Mayhem Festival 2015 was the eighth annual Mayhem Festival. It was confirmed that Slayer, King Diamond, Hellyeah and The Devil Wears Prada will be headlining the festival, while Whitechapel, Thy Art Is Murder, Jungle Rot and Sister Sin would be among those supporting.

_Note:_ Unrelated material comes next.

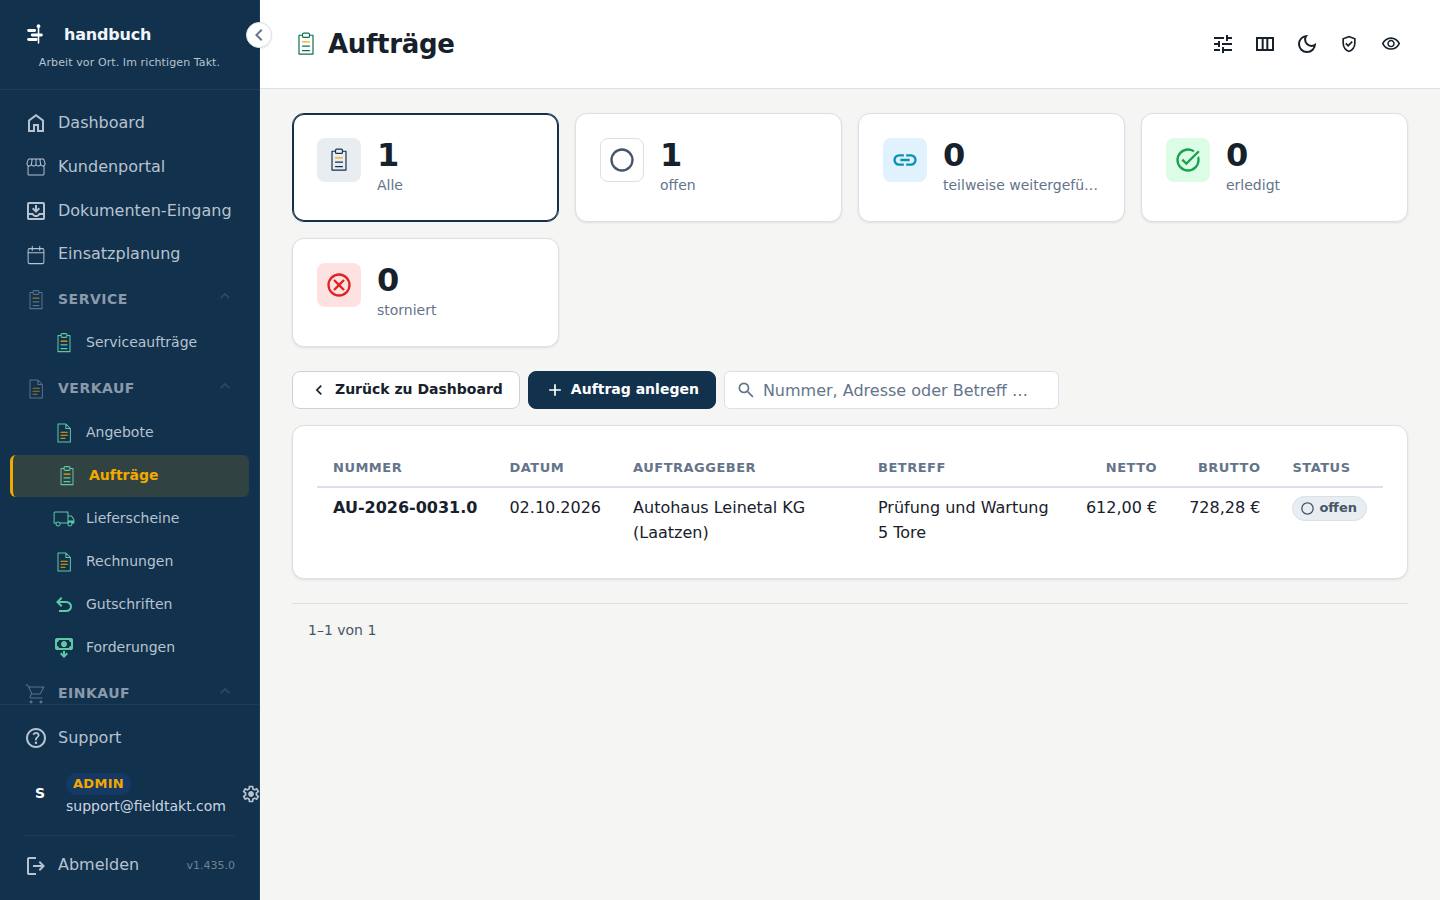
Task: Collapse the SERVICE section
Action: tap(225, 298)
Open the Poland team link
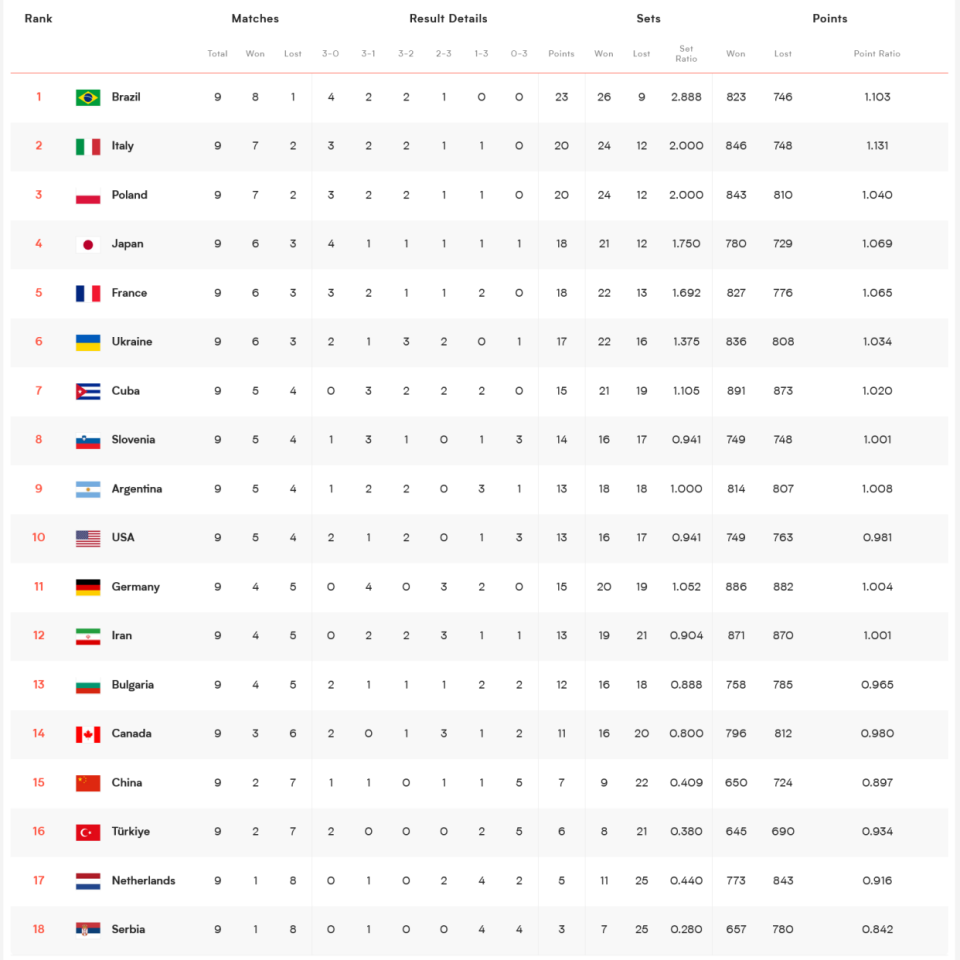 129,195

Dates were announced on April 13, 2015. It was the final Mayhem festival until the return was announced as a one-day festival in October 2024

== Mayhem Festival 2015 lineup ==

=== Main stage ===
- Slayer
- King Diamond
- Hellyeah
- The Devil Wears Prada

=== Victory Records Stage ===
- Whitechapel
- Thy Art Is Murder
- Jungle Rot
- Sister Sin
- Sworn In
- Shattered Sun
- Feed Her to the Sharks
- Code Orange
- Kissing Candice

== Dates ==

| Date | City | Country | Venue |
| June 26, 2015 | Chula Vista, California | United States | Sleep Train Amphitheatre |
| June 27, 2015 | San Bernardino, California | San Manuel Amphitheater |
| June 28, 2015 | Mountain View, California | Shoreline Amphitheatre |
| June 30, 2015 | Auburn, Washington | White River Amphitheater |
| July 1, 2015 | Nampa, Idaho | Ford Idaho Center |
| July 3, 2015 | Phoenix, Arizona | Ak-Chin Pavilion |
| July 4, 2015 | Albuquerque, New Mexico | Isleta Amphitheater |
| July 5, 2015 | Morrison, Colorado | Red Rocks Amphitheatre |
| July 7, 2015 | Council Bluffs, Iowa | Harrah's Council Bluffs |
| July 8, 2015 | Milwaukee | Eagles Ballroom |
| July 10, 2015 | Noblesville, Indiana | Klipsch Music Center |
| July 11, 2015 | Clarkston, Michigan | DTE Energy Music Theatre |
| July 12, 2015 | Tinley Park, Illinois | First Midwest Bank Amphitheater |
| July 15, 2015 | Toronto | Canada | Molson Canadian Amphitheatre |
| July 17, 2015 | Camden, New Jersey | United States | Susquehanna Bank Center |
| July 18, 2015 | Burgettstown, Pennsylvania | First Niagara Pavilion |
| July 19, 2015 | Hartford, Connecticut | Xfinity Theatre |
| July 21, 2015 | Holmdel, New Jersey | PNC Bank Arts Center |
| July 22, 2015 | Erie, Pennsylvania | Erie Insurance Arena |
| July 24, 2015 | Bristow, Virginia | Jiffy Lube Live |
| July 25, 2015 | Mansfield, Massachusetts | Xfinity Center |
| July 26, 2015 | Wantagh, New York | Nikon at Jones Beach Theater |
| July 29, 2015 | Atlanta | Aaron's Amphitheatre at Lakewood |
| July 31, 2015 | New Braunfels, Texas | Whitewater Amphitheater |
| August 1, 2015 | The Woodlands, Texas | Cynthia Woods Mitchell Pavilion |
| August 2, 2015 | Dallas | Gexa Energy Pavilion |

°July 22, New Hampshire's show was cancelled and was replaced with Erie, Pennsylvania.